-- Opening Marker --

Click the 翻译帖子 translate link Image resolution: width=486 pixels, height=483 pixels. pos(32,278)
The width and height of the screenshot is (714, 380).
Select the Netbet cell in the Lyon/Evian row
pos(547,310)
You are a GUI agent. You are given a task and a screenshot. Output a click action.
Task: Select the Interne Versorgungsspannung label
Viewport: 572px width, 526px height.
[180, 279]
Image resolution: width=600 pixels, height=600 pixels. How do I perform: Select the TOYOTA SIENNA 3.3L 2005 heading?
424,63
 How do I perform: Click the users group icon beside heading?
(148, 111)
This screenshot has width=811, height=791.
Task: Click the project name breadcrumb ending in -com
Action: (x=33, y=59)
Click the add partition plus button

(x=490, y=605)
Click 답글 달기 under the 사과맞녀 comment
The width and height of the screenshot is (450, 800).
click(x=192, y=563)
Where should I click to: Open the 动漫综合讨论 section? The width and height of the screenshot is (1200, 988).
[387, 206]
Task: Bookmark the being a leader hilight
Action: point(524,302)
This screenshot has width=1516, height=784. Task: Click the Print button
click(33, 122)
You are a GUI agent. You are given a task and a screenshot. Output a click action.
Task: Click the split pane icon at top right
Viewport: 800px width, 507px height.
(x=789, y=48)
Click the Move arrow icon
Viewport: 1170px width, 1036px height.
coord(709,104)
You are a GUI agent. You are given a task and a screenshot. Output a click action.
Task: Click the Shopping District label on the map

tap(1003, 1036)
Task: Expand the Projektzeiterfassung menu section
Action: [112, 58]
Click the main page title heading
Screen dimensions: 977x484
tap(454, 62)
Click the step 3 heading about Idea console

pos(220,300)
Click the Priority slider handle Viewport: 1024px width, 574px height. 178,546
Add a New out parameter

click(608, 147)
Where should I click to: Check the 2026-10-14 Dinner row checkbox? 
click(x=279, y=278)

-- Closing Marker --

▸ Problem requirements: Output every line of the listing exactly as written.

▸ Solution to the exercise:
Click the 翻译帖子 translate link Image resolution: width=486 pixels, height=483 pixels. pos(32,278)
The width and height of the screenshot is (714, 380).
Select the Netbet cell in the Lyon/Evian row
pos(547,310)
You are a GUI agent. You are given a task and a screenshot. Output a click action.
Task: Select the Interne Versorgungsspannung label
Viewport: 572px width, 526px height.
[180, 279]
Image resolution: width=600 pixels, height=600 pixels. How do I perform: Select the TOYOTA SIENNA 3.3L 2005 heading?
424,63
 How do I perform: Click the users group icon beside heading?
(148, 111)
This screenshot has width=811, height=791.
Task: Click the project name breadcrumb ending in -com
Action: (x=33, y=59)
Click the add partition plus button

(x=490, y=605)
Click 답글 달기 under the 사과맞녀 comment
The width and height of the screenshot is (450, 800).
click(x=192, y=563)
Where should I click to: Open the 动漫综合讨论 section? The width and height of the screenshot is (1200, 988).
[387, 206]
Task: Bookmark the being a leader hilight
Action: point(524,302)
This screenshot has width=1516, height=784. Task: Click the Print button
click(33, 122)
You are a GUI agent. You are given a task and a screenshot. Output a click action.
Task: Click the split pane icon at top right
Viewport: 800px width, 507px height.
(x=789, y=48)
Click the Move arrow icon
Viewport: 1170px width, 1036px height.
coord(709,104)
You are a GUI agent. You are given a task and a screenshot. Output a click action.
Task: Click the Shopping District label on the map

tap(1003, 1036)
Task: Expand the Projektzeiterfassung menu section
Action: [112, 58]
Click the main page title heading
Screen dimensions: 977x484
tap(454, 62)
Click the step 3 heading about Idea console

pos(220,300)
Click the Priority slider handle Viewport: 1024px width, 574px height. 178,546
Add a New out parameter

click(608, 147)
Where should I click to: Check the 2026-10-14 Dinner row checkbox? 
click(x=279, y=278)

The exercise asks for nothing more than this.